What the task asks:
Please copy the lines starting at the one containing "You are a computer-use" and ending at the one containing "[x=406, y=277]", putting "assistant" in place of "agent" and leaving everything else unchanged.

==== Items

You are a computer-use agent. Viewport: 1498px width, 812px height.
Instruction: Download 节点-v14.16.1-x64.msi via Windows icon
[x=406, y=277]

========
==== Items

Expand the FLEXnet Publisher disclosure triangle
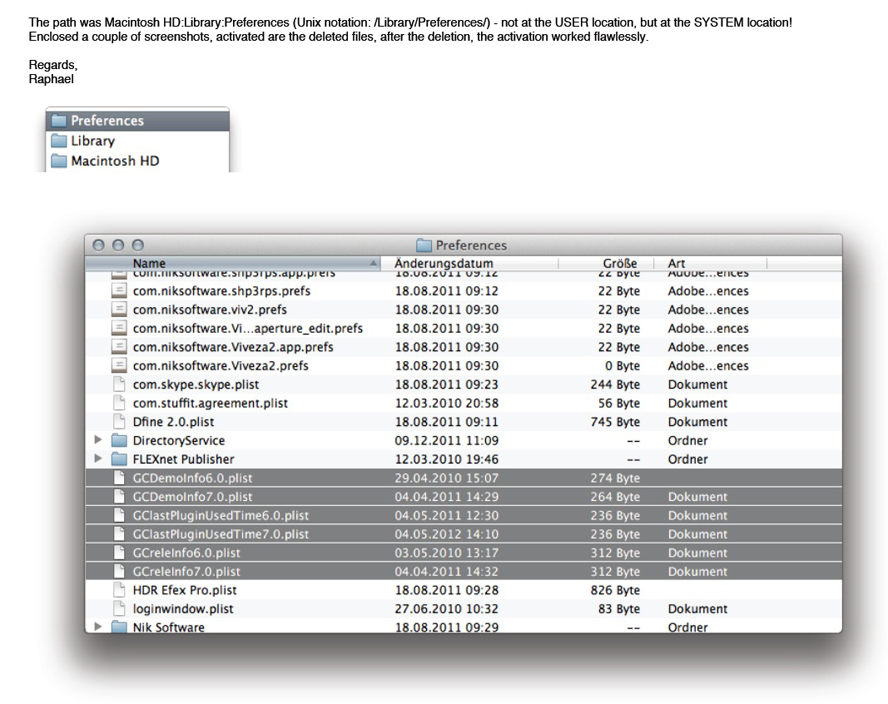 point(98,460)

========

Finished task:
You are a computer-use assistant. Viewport: 1498px width, 812px height.
Instruction: Download 节点-v14.16.1-x64.msi via Windows icon
[x=406, y=277]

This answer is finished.